Update the rows below by replacing every occurrence of "click" with "tap", leaving everything else unchanged.

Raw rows
##############################
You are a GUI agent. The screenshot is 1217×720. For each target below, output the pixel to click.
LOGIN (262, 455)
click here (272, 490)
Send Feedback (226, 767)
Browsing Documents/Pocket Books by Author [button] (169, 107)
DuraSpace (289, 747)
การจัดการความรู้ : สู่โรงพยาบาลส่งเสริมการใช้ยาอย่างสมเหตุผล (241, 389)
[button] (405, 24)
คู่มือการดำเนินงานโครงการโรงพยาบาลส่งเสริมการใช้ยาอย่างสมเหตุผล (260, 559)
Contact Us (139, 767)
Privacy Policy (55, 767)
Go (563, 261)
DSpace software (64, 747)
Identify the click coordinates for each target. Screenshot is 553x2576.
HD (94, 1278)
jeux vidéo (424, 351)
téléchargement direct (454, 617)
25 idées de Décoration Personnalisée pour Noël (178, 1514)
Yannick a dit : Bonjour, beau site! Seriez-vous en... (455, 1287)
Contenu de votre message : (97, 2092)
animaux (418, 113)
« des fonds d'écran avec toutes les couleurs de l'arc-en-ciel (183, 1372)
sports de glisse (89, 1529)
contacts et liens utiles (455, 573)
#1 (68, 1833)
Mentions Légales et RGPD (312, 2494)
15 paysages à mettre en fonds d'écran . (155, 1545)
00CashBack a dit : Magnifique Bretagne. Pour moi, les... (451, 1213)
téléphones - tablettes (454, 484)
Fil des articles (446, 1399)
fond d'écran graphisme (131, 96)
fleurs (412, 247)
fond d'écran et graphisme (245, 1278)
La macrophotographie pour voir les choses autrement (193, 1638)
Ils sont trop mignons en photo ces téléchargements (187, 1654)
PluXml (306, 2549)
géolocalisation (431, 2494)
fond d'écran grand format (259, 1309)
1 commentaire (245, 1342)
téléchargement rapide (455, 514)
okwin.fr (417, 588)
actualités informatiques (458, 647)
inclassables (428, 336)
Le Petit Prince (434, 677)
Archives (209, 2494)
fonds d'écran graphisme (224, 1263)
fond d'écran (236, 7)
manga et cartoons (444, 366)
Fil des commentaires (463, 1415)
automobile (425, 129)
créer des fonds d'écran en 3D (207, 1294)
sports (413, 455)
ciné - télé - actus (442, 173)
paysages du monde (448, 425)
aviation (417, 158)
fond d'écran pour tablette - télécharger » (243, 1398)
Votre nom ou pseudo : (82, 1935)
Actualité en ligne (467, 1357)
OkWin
##############################
__EXERCISE SOLUTION__:
You are a GUI agent. The screenshot is 1217×720. For each target below, output the pixel to tap.
LOGIN (262, 455)
tap here (272, 490)
Send Feedback (226, 767)
Browsing Documents/Pocket Books by Author [button] (169, 107)
DuraSpace (289, 747)
การจัดการความรู้ : สู่โรงพยาบาลส่งเสริมการใช้ยาอย่างสมเหตุผล (241, 389)
[button] (405, 24)
คู่มือการดำเนินงานโครงการโรงพยาบาลส่งเสริมการใช้ยาอย่างสมเหตุผล (260, 559)
Contact Us (139, 767)
Privacy Policy (55, 767)
Go (563, 261)
DSpace software (64, 747)
Identify the tap coordinates for each target. Screenshot is 553x2576.
HD (94, 1278)
jeux vidéo (424, 351)
téléchargement direct (454, 617)
25 idées de Décoration Personnalisée pour Noël (178, 1514)
Yannick a dit : Bonjour, beau site! Seriez-vous en... (455, 1287)
Contenu de votre message : (97, 2092)
animaux (418, 113)
« des fonds d'écran avec toutes les couleurs de l'arc-en-ciel (183, 1372)
sports de glisse (89, 1529)
contacts et liens utiles (455, 573)
#1 (68, 1833)
Mentions Légales et RGPD (312, 2494)
15 paysages à mettre en fonds d'écran . (155, 1545)
00CashBack a dit : Magnifique Bretagne. Pour moi, les... (451, 1213)
téléphones - tablettes (454, 484)
Fil des articles (446, 1399)
fond d'écran graphisme (131, 96)
fleurs (412, 247)
fond d'écran et graphisme (245, 1278)
La macrophotographie pour voir les choses autrement (193, 1638)
Ils sont trop mignons en photo ces téléchargements (187, 1654)
PluXml (306, 2549)
géolocalisation (431, 2494)
fond d'écran grand format (259, 1309)
1 commentaire (245, 1342)
téléchargement rapide (455, 514)
okwin.fr (417, 588)
actualités informatiques (458, 647)
inclassables (428, 336)
Le Petit Prince (434, 677)
Archives (209, 2494)
fonds d'écran graphisme (224, 1263)
fond d'écran (236, 7)
manga et cartoons (444, 366)
Fil des commentaires (463, 1415)
automobile (425, 129)
créer des fonds d'écran en 3D (207, 1294)
sports (413, 455)
ciné - télé - actus (442, 173)
paysages du monde (448, 425)
aviation (417, 158)
fond d'écran pour tablette - télécharger » (243, 1398)
Votre nom ou pseudo : (82, 1935)
Actualité en ligne (467, 1357)
OkWin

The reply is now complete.